Ibu Sud sudah menggubah lagu anak-anak sejak masa 1920-an. Sekian lagu mengabadi sampai sekarang. Pada lagu berjudul “Tanah Airku”, kita mendapat ajakan agar terjadi kepemilikan Tanah Air. Ketetapan untuk mencintai dan membala Tanah Air dilakukan dengan beragam cara. Kita menganggap lirik buatan Ibu Sud itu lebih mengesankan ketimbang buatan Pak Dal. Dua lagu dari masa lalu membuktikan ada siasat pertumbuhan makna Tanah Air melalui kata dan nada.
Kita lanjutkan menekuni puisi-puisi gubahan Jajak MD dibuat untuk anak-anak. Puisi-puisi mengenalkan keberagaman atau bhinneka tunggal ika. Sekian puisi dimuat dalam buku berjudul Tanah Airku Tercinta (1981). Suasana sudah berganti. Gubahan puisi-puisi berlatar Orde Baru. Indonesia sedang gencara dengan pembangunan nasional dijanjikan merata. Kita mengartikan pembangunan tidak cuma berpusat di Jawa.
Puisi terpilih berjudul “Saudaraku di Timur II”. Anak-anak dalam persatuan meski lahir dan tumbuh di pulau-pulau berbeda. Jajak MD mengungkapkan: Pembangunan kini dimulai/ dari pantai naik ke gunung/ Para nelayang menerima uluran/ petani menikmati kesempatan/ mengembangkan// Anak-anak mulai berkumpul/ bercelana dan belajar/ di tengah pikuknya orang tua/ menebang pohon/ menyiapkan desa// Kebersamaan dan gotong royong/ mendasarinya/ hidup rukun/ hidup bersahaja/ sama rasa/ dalam suka dan duka.
Puisi menggamblangkan propaganda ketimbang mengundang anak-anak belajar perbedaan berpijak cinta Tanah Air. Kita menilai puisi terlalu dibebani oleh pembangunanisme dan pesan-pesan klise biasa disampaikan para pejabat.
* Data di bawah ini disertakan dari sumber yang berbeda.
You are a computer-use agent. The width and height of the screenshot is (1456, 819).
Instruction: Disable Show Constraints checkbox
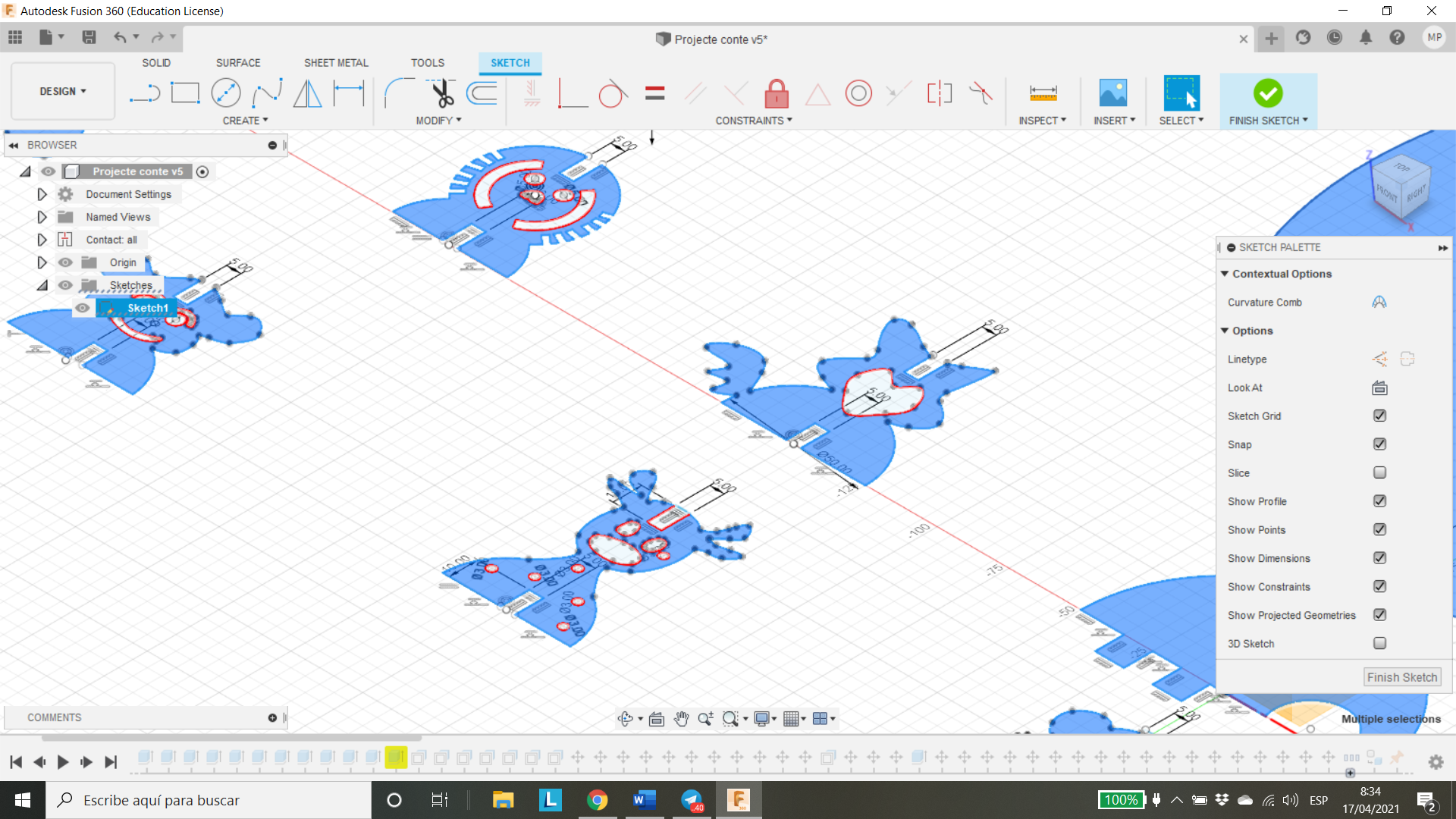[x=1380, y=587]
Propaganda makin terbaca dalam buku berjudul Indonesia, Tanah Airku Tercinta (1979) buatan pemerintah dalam kepentingan pengajaran sejarah. Penulisan buku bertujuan: “… usaha ikut menumbuhkan dan menanamkan semangat cinta Tanah Air dan bangsa dalam sanubari anak didik kita sebagai tunas bangsa yang akan meneruskan cita-cita Proklamasi.”
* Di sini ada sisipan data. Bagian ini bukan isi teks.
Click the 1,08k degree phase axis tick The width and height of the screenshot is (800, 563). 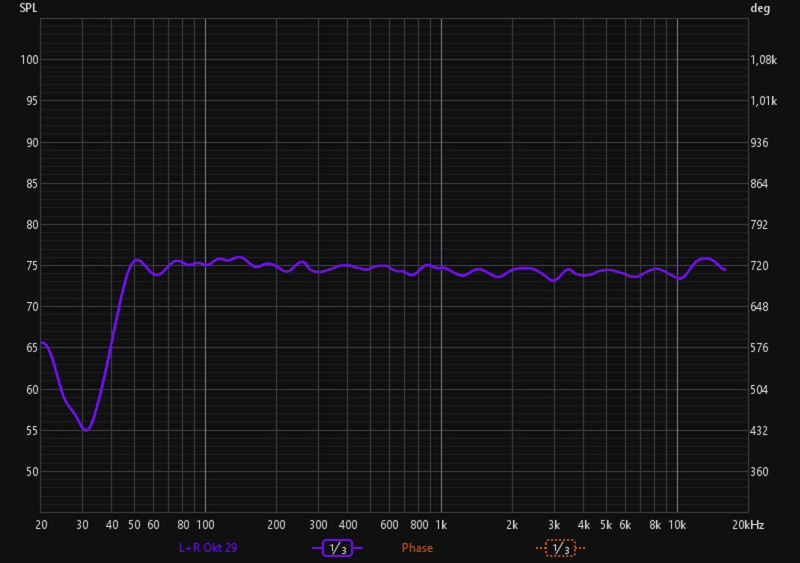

Buku serius dan tampang memiskinkan imajinasi. Konon, pengajuan fakta-fakta dipentingkan demi “kebenaran” sejarah. Kita mengenang rezim Orde Baru memang sangat memerlukan pengajaran sejarah dalam pamrih politis. Kebijakan berakibat murid-murid malah jenuh (belajar) sejarah saat tetap ingin memuliakan Tanah Air. Begitu.